Solid domestic and non-hazardous commercial waste is delivered to the Thermal Waste Treatment plant by 250 trucks daily. The loads are weighed and tipped at 8 docks. The waste is thoroughly mixed before a crane transfers it to one of two incineration lines. The exit gases lines are shown in the graphic on the left by the silver pipes at the bottom of the tall stack.


Incineration:
 
Only during start-up and shut-down procedures is natural gas used to insure a greater than 800 degree Celsius operating temperature. Once started the waste has enough heating value to maintain this temperature.
 
The energy balance sheet is as follows:
Energy output 71%, internal energy consumption 4 %, and losses 25 %.
 
The 850 C flue gas gives off heat to the surfaces of the waste heat boiler to generate steam which is used to generate electricity and the left over heat is further used to heat water for distribution.
 
Flue Gas Treatment:
 
The flue gas is treated with a series of scrubbers to remove ash and other air pollutants.
 
The flue gas is initially cleaned of solid particles by a three stage electrostatic precipitator to remove dust.
 
The gas then enters the first scrubber with water at pH 1 to remove, HCl, HF, residual dust, particle bound heavy metals, and gaseous heavy metals.
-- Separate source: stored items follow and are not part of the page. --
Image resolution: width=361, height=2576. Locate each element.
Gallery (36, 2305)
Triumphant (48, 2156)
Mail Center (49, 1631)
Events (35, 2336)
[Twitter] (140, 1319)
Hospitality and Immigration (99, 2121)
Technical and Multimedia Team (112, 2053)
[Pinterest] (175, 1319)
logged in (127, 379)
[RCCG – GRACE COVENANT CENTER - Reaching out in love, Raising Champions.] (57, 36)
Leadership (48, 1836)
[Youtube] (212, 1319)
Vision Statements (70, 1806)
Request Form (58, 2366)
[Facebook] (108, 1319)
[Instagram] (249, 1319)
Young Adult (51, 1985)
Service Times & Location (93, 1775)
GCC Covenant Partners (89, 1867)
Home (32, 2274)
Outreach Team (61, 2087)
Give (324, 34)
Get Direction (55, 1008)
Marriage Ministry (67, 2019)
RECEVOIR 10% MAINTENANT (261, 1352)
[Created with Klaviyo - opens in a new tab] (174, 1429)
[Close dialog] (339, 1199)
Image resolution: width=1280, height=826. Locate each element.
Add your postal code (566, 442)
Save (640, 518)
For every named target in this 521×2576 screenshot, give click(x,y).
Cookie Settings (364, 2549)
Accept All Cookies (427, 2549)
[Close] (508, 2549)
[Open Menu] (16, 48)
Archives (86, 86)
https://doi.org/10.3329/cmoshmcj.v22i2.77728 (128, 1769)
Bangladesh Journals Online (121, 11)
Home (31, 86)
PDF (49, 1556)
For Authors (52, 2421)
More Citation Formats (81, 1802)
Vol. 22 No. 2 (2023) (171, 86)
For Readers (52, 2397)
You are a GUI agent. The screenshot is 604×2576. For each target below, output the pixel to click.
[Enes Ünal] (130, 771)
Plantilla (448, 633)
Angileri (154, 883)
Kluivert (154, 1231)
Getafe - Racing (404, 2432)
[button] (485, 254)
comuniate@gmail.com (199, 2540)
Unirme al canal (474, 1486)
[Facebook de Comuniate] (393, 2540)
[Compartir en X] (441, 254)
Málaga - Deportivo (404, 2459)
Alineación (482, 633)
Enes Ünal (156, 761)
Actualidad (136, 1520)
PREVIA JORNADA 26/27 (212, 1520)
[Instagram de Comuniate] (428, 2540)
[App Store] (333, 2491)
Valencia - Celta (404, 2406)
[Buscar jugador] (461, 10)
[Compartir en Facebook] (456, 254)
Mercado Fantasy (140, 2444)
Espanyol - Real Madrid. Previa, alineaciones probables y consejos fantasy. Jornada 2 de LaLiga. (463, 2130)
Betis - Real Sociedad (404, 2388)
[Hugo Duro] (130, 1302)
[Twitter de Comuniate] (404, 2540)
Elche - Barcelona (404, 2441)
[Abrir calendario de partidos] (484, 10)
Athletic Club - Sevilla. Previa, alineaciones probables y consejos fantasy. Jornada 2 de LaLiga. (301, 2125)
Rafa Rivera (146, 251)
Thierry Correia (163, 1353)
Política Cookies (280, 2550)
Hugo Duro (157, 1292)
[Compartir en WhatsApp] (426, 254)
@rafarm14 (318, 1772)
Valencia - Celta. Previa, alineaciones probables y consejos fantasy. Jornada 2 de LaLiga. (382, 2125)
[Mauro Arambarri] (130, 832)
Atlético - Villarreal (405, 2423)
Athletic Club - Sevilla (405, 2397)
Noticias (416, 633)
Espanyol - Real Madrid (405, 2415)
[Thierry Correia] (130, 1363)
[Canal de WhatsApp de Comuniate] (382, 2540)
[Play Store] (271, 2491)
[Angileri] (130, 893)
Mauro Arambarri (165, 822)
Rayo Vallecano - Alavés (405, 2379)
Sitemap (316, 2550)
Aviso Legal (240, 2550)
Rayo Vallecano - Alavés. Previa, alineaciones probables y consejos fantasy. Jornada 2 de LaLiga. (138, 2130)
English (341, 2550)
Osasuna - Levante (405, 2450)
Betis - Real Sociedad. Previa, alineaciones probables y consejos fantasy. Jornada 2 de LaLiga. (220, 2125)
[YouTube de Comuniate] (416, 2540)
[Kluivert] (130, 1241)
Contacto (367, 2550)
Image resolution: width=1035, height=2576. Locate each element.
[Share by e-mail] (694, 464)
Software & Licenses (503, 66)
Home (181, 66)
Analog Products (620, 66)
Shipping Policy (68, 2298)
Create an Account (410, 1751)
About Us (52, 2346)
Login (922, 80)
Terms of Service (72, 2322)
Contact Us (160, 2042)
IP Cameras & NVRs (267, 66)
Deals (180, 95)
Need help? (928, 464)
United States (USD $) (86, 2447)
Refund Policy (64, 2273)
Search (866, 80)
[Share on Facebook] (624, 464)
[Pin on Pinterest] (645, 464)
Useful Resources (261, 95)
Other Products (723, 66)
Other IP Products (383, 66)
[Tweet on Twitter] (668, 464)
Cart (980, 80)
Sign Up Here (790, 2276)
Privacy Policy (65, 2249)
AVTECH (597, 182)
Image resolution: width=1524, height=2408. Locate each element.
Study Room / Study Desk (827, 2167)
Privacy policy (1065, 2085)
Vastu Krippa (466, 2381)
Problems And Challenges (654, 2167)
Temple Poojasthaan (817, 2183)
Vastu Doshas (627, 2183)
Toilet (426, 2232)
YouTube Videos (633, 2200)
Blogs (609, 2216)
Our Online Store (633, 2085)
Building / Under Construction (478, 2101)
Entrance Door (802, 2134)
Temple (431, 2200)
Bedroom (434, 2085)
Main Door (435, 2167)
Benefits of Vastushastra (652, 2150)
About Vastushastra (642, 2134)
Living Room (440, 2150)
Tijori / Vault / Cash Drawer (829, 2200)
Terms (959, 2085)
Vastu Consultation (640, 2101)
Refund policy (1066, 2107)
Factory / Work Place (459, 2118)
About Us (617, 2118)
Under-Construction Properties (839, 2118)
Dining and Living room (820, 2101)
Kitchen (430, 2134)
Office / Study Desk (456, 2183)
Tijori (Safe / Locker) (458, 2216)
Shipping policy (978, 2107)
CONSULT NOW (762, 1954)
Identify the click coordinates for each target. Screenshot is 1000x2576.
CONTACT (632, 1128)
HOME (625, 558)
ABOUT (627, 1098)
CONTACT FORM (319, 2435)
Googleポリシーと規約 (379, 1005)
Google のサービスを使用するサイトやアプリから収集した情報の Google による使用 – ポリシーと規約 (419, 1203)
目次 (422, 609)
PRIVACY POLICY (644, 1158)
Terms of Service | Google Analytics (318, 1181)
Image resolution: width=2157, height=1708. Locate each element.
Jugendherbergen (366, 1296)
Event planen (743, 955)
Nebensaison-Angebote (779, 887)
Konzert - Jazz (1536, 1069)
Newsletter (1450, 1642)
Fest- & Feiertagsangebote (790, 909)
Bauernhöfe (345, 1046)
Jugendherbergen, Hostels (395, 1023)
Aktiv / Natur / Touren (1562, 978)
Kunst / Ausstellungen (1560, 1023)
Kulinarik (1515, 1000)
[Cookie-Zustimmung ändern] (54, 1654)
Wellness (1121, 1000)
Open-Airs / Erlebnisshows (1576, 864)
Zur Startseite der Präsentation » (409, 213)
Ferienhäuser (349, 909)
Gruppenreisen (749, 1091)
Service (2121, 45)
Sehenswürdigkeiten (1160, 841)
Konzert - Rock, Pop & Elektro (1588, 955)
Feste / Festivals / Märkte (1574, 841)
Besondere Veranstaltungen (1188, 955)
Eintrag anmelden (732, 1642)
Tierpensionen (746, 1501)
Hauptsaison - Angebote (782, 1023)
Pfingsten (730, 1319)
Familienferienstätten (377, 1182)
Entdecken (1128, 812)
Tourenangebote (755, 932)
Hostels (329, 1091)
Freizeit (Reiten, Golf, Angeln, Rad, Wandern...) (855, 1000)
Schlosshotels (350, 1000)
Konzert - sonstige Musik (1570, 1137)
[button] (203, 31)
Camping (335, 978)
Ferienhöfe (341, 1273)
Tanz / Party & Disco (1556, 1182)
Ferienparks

The second scrubber operates at pH 7 to remove sulfur dioxide.
 
Then the gas is moved through a final electrostatic precipitator to remove the last amounts of dust down to a very small value.

 

 Final deNOx and Dioxin destruction:

The final treatment of the flue gas is in a DeNOx facility. The flue gas is subjected to selective catalytic reduction by mixing with vaporized water-ammonia and heated to 280 C. By passing through three catalytic converter stages, the nitrogen oxides react with the ammonia and oxygen in the flue gas to form nitrogen gas and steam. This also results in the destruction of dioxin. The flue gas is finally released to the 126 meter stack. The emission of residual gases and solids are well below the permissible amounts. A billboard electronic display outside of the plant gives the current emissions to the public.

Solids and Water Waste Treatment:

All waste water from the scrubbers is treated, to removed the solids into something called filter cake, before being released to the Danube River.

All solids (about 600 lbs per 2000 lbs of trash) of slag, iron scrap, and filter cake are further processed. The slag is mixed with cement and used for construction, and iron scrap is recycled to make steel. The filter cake is bagged and transported to Germany as in fill in an unused slat mine.

Conclusion:

In the right environment, it is possible to operate a state of the art incinerator plant that disposes of solid waste, generates electricity and heat, and meets very strict environmental standards.